After last week's wild swings in U.S. stocks, the panic appears to have subsided, but if history is any guide, markets are likely to remain nervous in the coming months.
The CBOE Volatility Index (VIX), Wall Street's most closely watched fear gauge, quickly retreated after hitting a four-year high at the close last week, as stocks rebounded from their worst plunge of the year.
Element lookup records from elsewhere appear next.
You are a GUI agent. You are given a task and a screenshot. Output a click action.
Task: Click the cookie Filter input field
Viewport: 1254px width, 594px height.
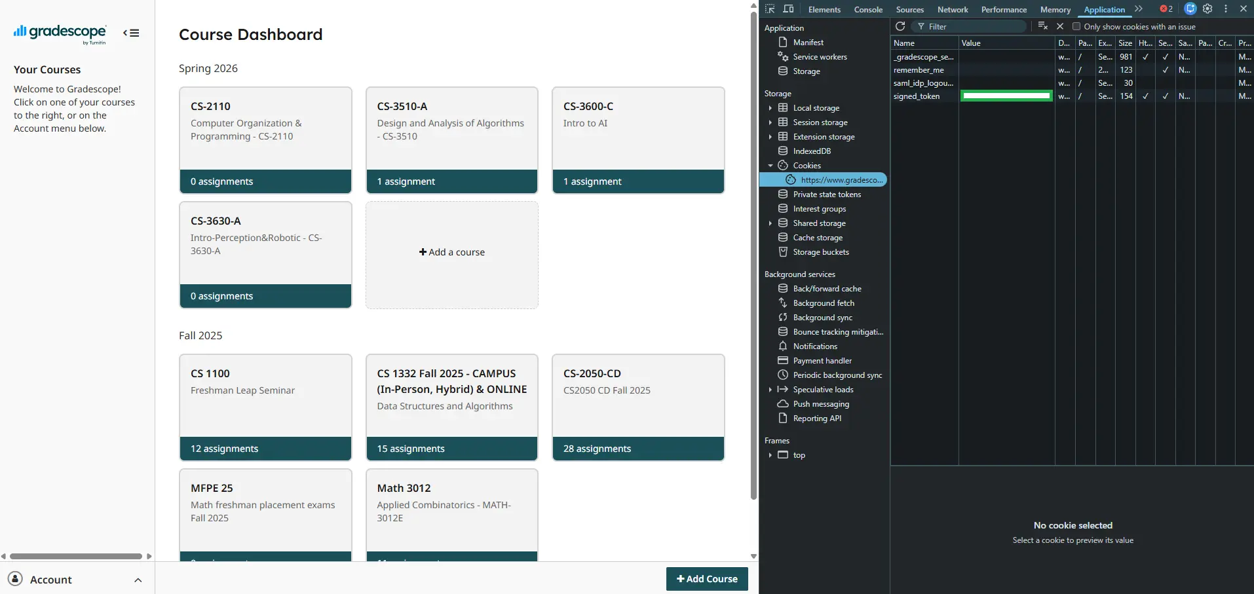[973, 27]
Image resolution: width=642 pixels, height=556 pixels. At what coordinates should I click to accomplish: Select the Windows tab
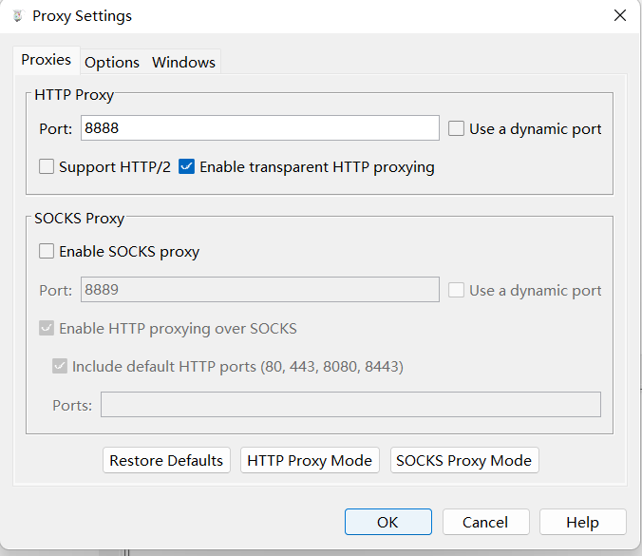183,62
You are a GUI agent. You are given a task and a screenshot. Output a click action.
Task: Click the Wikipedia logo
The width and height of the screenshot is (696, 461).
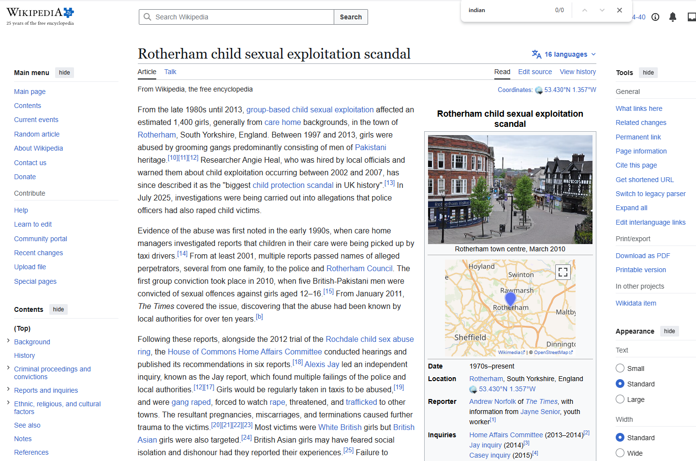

The S&P 500 (SPX) is up 3% from last week's low, while the VIX is hovering around 20, well below its close of 38.57 on August 5.
Investors pointed to signs of quickly dissipating market anxiety as further evidence that last week’s crash was due to the liquidation of large leveraged positions, including carry trades funded in yen, rather than long-term concerns about global growth.
Even so, volatile periods when the VIX spikes suggest that markets tend to remain frothy in the months after a crash, refutating the kind of risk-taking that drove up asset prices in the first half of this year.
In fact, Reuters analysis shows it takes an average of 170 trading days for the VIX to revert to its long-term median of 17.6. A close above 35 is associated with high levels of investor anxiety.
“Once (VIX) settles into a range, people start to become more passive again,” said JJ Kinahan, CEO of IG North America and president of online broker Tastytrade. “But there’s usually a six to nine month window before people get nervous.”
Before this month’s turmoil in U.S. stocks, the S&P 500 had been in a long, quiet period, with a 19% gain this year and a record high in early July. Last month, disappointing earnings from several high-valued technology companies triggered a broad sell-off and pushed the VIX from just above 10.
More turmoil occurred in late July and early August when the Bank of Japan unexpectedly raised interest rates by 25 basis points, squeezing investors engaged in carry trades, where they borrow cheap yen to buy high-yielding assets such as U.S. technology stocks and bitcoin.
Meanwhile, investors have rushed to price in the possibility of a slowdown in the U.S. economy following a string of worrisome economic data. The S&P 500 has fallen as much as 8.5% from its July record high, just shy of the 10% threshold typically considered a correction. The index is still up 12% this year.
Mandy Xu, head of derivatives market intelligence at CBOE Global Markets, said the market’s rapid decline and rapid rebound indicated a positioning-driven unwinding of risk exposure.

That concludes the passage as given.